Las autoridades panameñas han hablado de trasladar a los migrantes en avión hasta Cúcuta, pero no hay ningún acuerdo oficial con Colombia. De hecho, el alcalde de Cúcuta, Jorge Acevedo, dejó claro que su ciudad ya enfrenta una crisis humanitaria con más de 25.000 desplazados por el conflicto en el Catatumbo y que no tiene capacidad para recibir más migrantes.
Mientras tanto, los venezolanos atrapados en Lajas Blancas siguen sin respuestas. Algunos han optado por pagar $235 dólares por una lancha que los acerque a la frontera con Colombia, pero no es una opción segura. El sábado, una de esas embarcaciones naufragó y una niña de ocho años perdió la vida.

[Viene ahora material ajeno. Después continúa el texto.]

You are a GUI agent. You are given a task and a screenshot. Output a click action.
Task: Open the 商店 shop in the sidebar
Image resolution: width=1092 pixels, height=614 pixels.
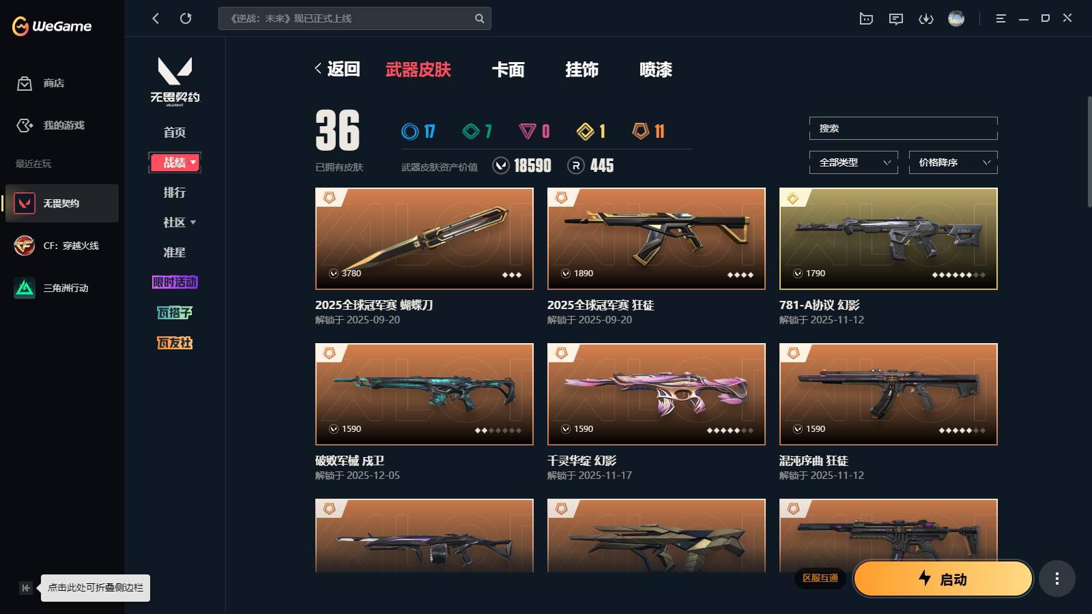coord(41,83)
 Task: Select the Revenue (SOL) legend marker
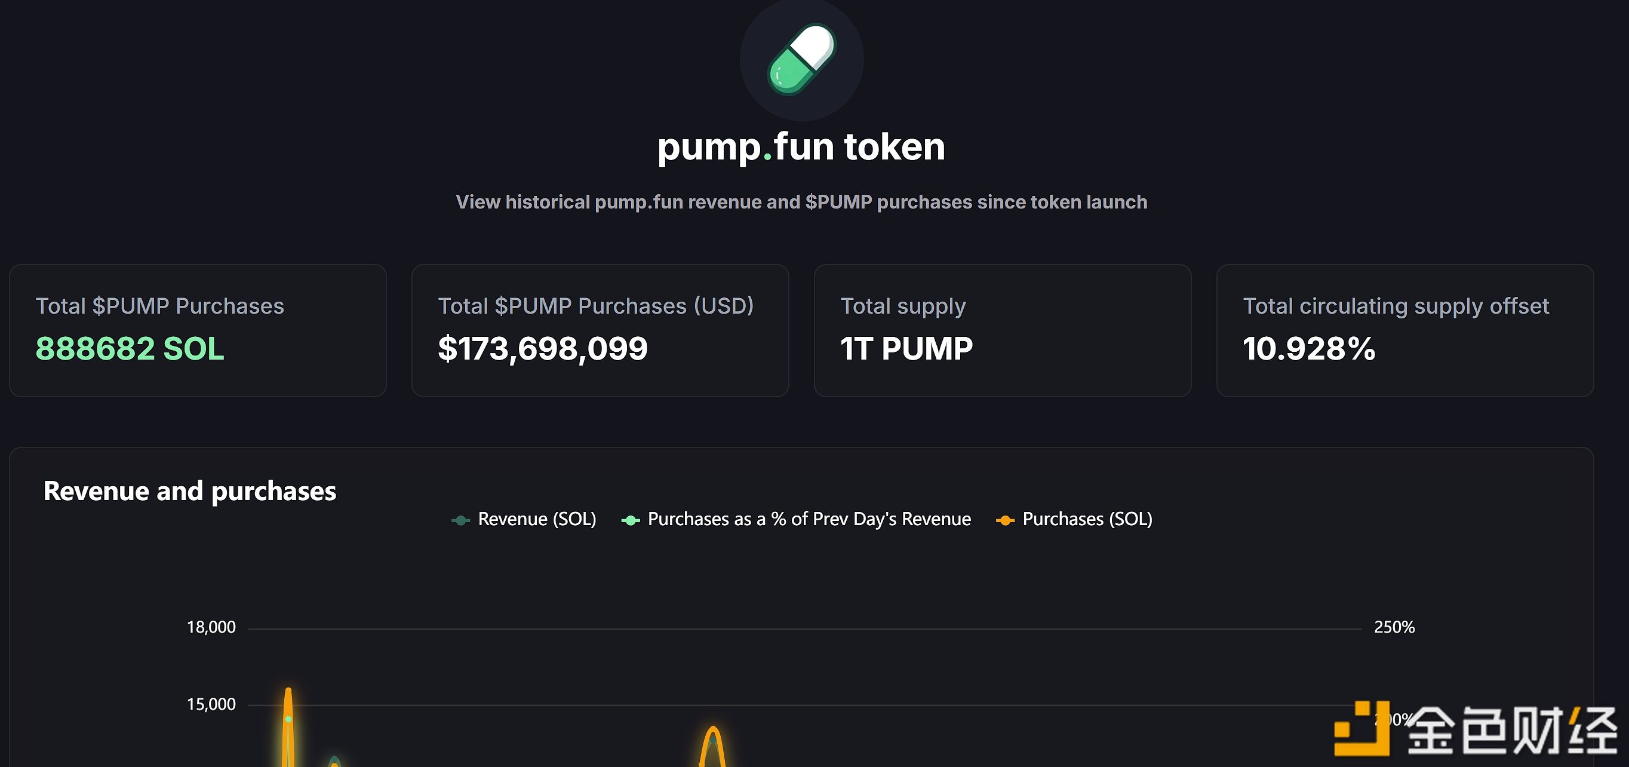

Para Adrianyela, cruzar el Darién otra vez no es una opción. “Ahí te roban, te violan, te matan”, dice. Un amigo suyo perdió a su esposa y a su hija en ese mismo trayecto. “No queremos volver a vivir eso.“
Por ahora, los días siguen pasando en Lajas Blancas sin certezas. Sin dinero, sin trabajo y sin un plan claro por parte de las autoridades, el regreso a casa se ha convertido en una nueva pesadilla para estos migrantes.